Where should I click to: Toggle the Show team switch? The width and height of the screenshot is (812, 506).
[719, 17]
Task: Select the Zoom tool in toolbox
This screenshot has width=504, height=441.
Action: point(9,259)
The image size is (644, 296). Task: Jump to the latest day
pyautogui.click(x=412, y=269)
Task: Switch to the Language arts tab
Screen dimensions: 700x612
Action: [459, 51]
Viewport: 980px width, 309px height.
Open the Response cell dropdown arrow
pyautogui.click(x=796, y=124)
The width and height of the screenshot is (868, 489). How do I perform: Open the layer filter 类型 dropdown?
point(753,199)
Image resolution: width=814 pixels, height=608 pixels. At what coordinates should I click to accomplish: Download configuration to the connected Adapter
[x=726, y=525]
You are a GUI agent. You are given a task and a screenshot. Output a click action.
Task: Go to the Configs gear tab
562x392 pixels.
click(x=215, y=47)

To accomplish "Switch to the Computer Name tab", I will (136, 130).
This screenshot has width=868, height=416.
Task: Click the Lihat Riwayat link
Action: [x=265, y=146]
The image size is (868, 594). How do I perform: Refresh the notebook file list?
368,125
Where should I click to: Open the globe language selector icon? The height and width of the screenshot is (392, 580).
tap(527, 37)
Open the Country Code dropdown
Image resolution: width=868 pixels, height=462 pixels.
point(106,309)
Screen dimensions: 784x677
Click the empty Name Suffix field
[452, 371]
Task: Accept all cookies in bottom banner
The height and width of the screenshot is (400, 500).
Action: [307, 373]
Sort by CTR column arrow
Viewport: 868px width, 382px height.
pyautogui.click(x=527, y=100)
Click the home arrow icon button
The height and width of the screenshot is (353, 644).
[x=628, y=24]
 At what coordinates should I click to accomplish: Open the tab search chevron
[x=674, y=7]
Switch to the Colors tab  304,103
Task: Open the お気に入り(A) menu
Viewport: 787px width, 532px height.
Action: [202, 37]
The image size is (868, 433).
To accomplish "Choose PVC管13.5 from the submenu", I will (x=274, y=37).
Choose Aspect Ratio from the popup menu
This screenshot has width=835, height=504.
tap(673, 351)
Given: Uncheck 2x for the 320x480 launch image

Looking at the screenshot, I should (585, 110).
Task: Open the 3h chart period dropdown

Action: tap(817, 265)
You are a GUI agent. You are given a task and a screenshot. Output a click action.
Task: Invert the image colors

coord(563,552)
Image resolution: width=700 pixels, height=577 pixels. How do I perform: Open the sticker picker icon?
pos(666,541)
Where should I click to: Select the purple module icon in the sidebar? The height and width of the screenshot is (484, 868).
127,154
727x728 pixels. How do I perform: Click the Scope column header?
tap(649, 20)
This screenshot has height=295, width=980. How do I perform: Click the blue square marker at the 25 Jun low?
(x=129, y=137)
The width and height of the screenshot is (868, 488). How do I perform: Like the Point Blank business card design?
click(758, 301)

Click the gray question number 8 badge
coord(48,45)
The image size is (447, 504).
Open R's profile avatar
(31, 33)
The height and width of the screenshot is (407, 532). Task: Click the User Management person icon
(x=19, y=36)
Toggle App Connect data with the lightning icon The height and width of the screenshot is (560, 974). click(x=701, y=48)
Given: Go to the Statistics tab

BRIEF:
Transcribe the material above in its entirety, precisely as written.

RESPONSE TO THIS TASK:
Where should I click to: Toggle the Show team switch? The width and height of the screenshot is (812, 506).
[719, 17]
Task: Select the Zoom tool in toolbox
This screenshot has width=504, height=441.
Action: point(9,259)
The image size is (644, 296). Task: Jump to the latest day
pyautogui.click(x=412, y=269)
Task: Switch to the Language arts tab
Screen dimensions: 700x612
Action: [459, 51]
Viewport: 980px width, 309px height.
Open the Response cell dropdown arrow
pyautogui.click(x=796, y=124)
The width and height of the screenshot is (868, 489). How do I perform: Open the layer filter 类型 dropdown?
point(753,199)
Image resolution: width=814 pixels, height=608 pixels. At what coordinates should I click to accomplish: Download configuration to the connected Adapter
[x=726, y=525]
You are a GUI agent. You are given a task and a screenshot. Output a click action.
Task: Go to the Configs gear tab
562x392 pixels.
click(x=215, y=47)

To accomplish "Switch to the Computer Name tab", I will (136, 130).
This screenshot has width=868, height=416.
Task: Click the Lihat Riwayat link
Action: [x=265, y=146]
The image size is (868, 594). How do I perform: Refresh the notebook file list?
368,125
Where should I click to: Open the globe language selector icon? The height and width of the screenshot is (392, 580).
tap(527, 37)
Open the Country Code dropdown
Image resolution: width=868 pixels, height=462 pixels.
point(106,309)
Screen dimensions: 784x677
Click the empty Name Suffix field
[452, 371]
Task: Accept all cookies in bottom banner
The height and width of the screenshot is (400, 500).
Action: [307, 373]
Sort by CTR column arrow
Viewport: 868px width, 382px height.
pyautogui.click(x=527, y=100)
Click the home arrow icon button
The height and width of the screenshot is (353, 644).
[x=628, y=24]
 At what coordinates should I click to accomplish: Open the tab search chevron
[x=674, y=7]
Switch to the Colors tab  304,103
Task: Open the お気に入り(A) menu
Viewport: 787px width, 532px height.
Action: [202, 37]
The image size is (868, 433).
To accomplish "Choose PVC管13.5 from the submenu", I will (x=274, y=37).
Choose Aspect Ratio from the popup menu
This screenshot has width=835, height=504.
tap(673, 351)
Given: Uncheck 2x for the 320x480 launch image

Looking at the screenshot, I should (585, 110).
Task: Open the 3h chart period dropdown

Action: tap(817, 265)
You are a GUI agent. You are given a task and a screenshot. Output a click action.
Task: Invert the image colors

coord(563,552)
Image resolution: width=700 pixels, height=577 pixels. How do I perform: Open the sticker picker icon?
pos(666,541)
Where should I click to: Select the purple module icon in the sidebar? The height and width of the screenshot is (484, 868).
127,154
727x728 pixels. How do I perform: Click the Scope column header?
tap(649, 20)
This screenshot has height=295, width=980. How do I perform: Click the blue square marker at the 25 Jun low?
(x=129, y=137)
The width and height of the screenshot is (868, 488). How do I perform: Like the Point Blank business card design?
click(758, 301)

Click the gray question number 8 badge
coord(48,45)
The image size is (447, 504).
Open R's profile avatar
(31, 33)
The height and width of the screenshot is (407, 532). Task: Click the User Management person icon
(x=19, y=36)
Toggle App Connect data with the lightning icon The height and width of the screenshot is (560, 974). click(x=701, y=48)
Given: Go to the Statistics tab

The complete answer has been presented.